Figure 9 shows another lid in which the component (B 12) is located inside the sample vessel. This lid also contains an overhang and a sealing lip.

Figure 10 shows the lower part of the device shown in Figure 7 for gripping the lid, but here a spring (Fl) is provided which contains a component at its end facing the lid which can press on the gripped lid (B). This can be a ring, for example. In the relaxed state, the component (F2) protrudes beyond the underside of the gripping mechanism (F3). The spring (Fl) is tensioned by gripping the lid and pushing back the component (F2), so that a constant pressure is exerted on the lid in the gripped state in the direction out of the gripping mechanism, but this pressure is not so great that the lid is pushed out of the gripping mechanism in the gripped state. The spring (Fl) is therefore preferably very light. The spring (Fl) in cooperation with the component (F2) has the function of pushing the cover out of the gripping mechanism when it has been released from the gripping mechanism. This is advantageous since it has been found that the cover sometimes does not fall out of the gripping mechanism reliably due to gravity alone.

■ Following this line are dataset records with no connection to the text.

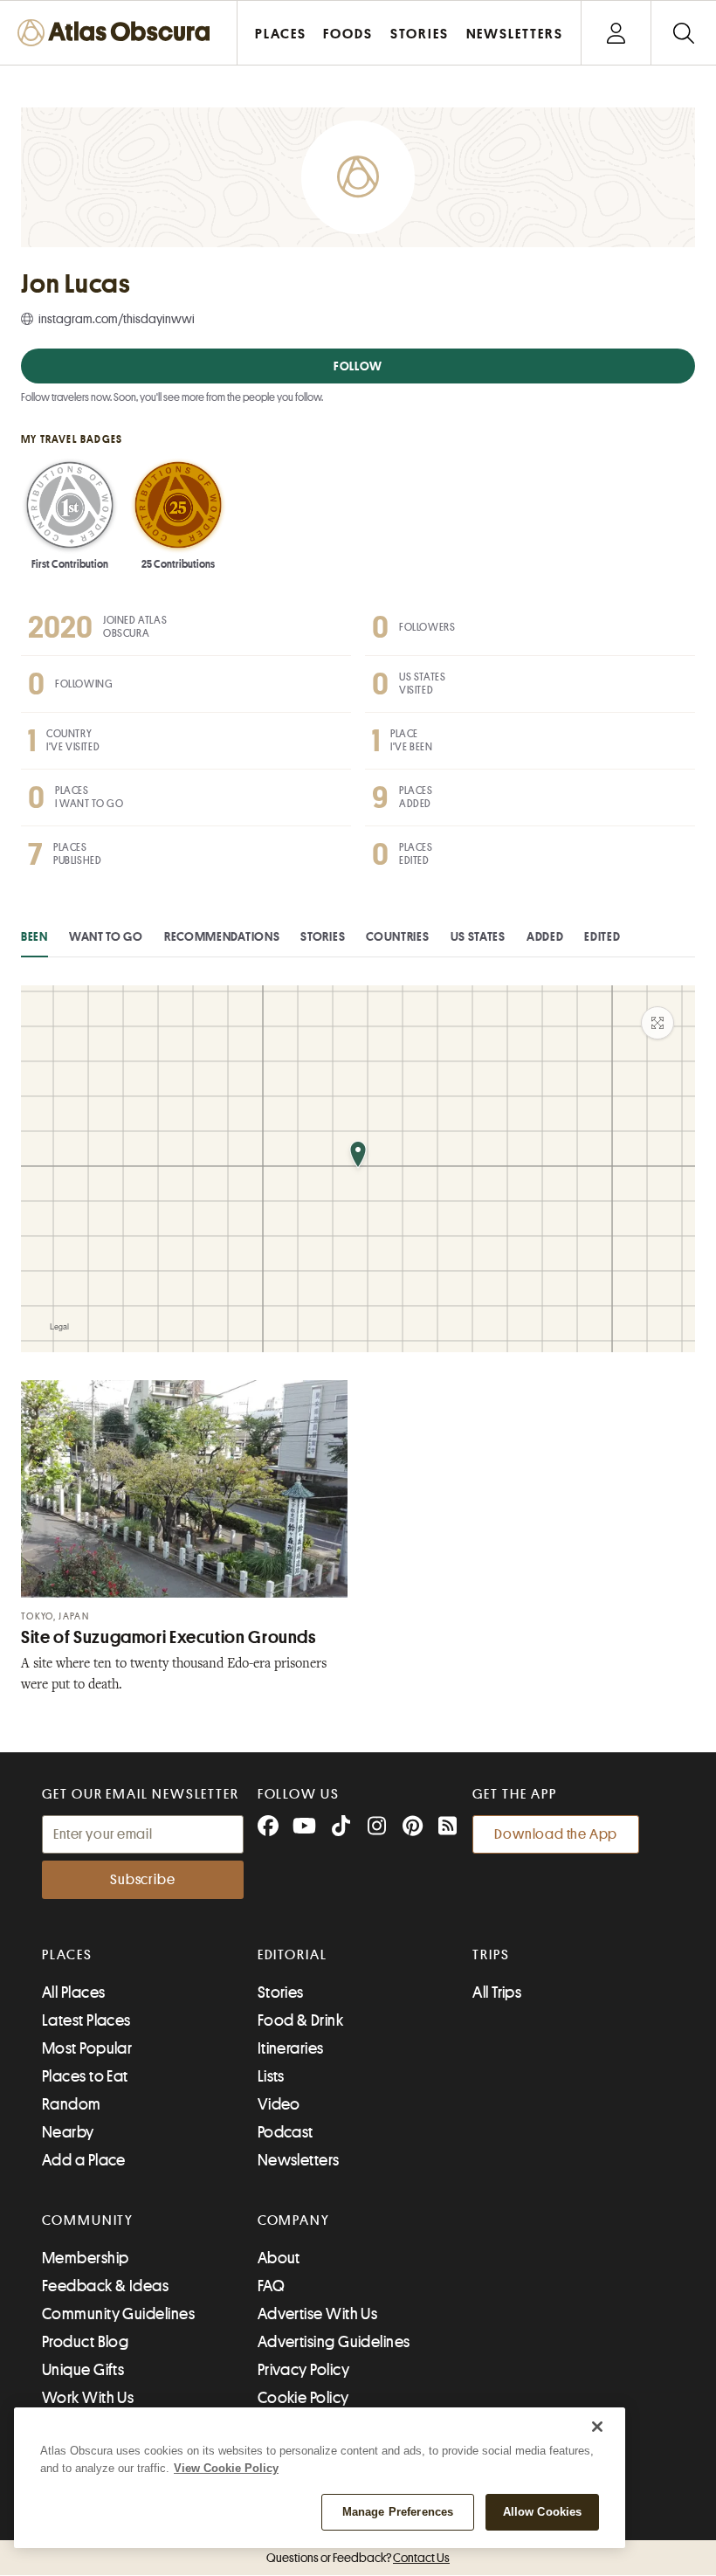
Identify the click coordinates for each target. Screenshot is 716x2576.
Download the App (555, 1834)
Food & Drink (300, 2020)
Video (279, 2104)
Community (88, 2220)
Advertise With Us (318, 2314)
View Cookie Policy (226, 2468)
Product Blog (85, 2342)
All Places (74, 1992)
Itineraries (291, 2048)
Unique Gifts (83, 2370)
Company (294, 2220)
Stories (322, 936)
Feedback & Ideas (105, 2286)
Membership (85, 2258)
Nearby (68, 2132)
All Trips (496, 1992)
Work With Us (88, 2398)
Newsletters (299, 2160)
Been (34, 936)
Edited (602, 936)
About (279, 2258)
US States (478, 936)
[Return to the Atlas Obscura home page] (119, 33)
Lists (271, 2076)
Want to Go (106, 936)
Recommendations (222, 936)
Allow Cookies (542, 2511)
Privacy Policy (303, 2370)
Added (545, 936)
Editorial (292, 1955)
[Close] (597, 2426)
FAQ (271, 2286)
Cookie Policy (303, 2398)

Figure 11 shows a lid processing device which contains a component which can clamp the component (B 12) of the lid and, in addition, a component with which the lid can be pressed out of the above-mentioned component. This lid processing device can be advantageously combined with a device for pipetting liquids. A commercially available piston-stroke pipette (ζ, e.g. from Eppendorf, Germany) can be used as a device for pipetting the liquid. It has proven particularly preferred if the longitudinal axes of the two devices form an angle of less than 90°, particularly preferably less than 45°. With such a device, the two essential processes in analysis processes, namely pipetting and opening of vessels, can be carried out in a time-saving manner.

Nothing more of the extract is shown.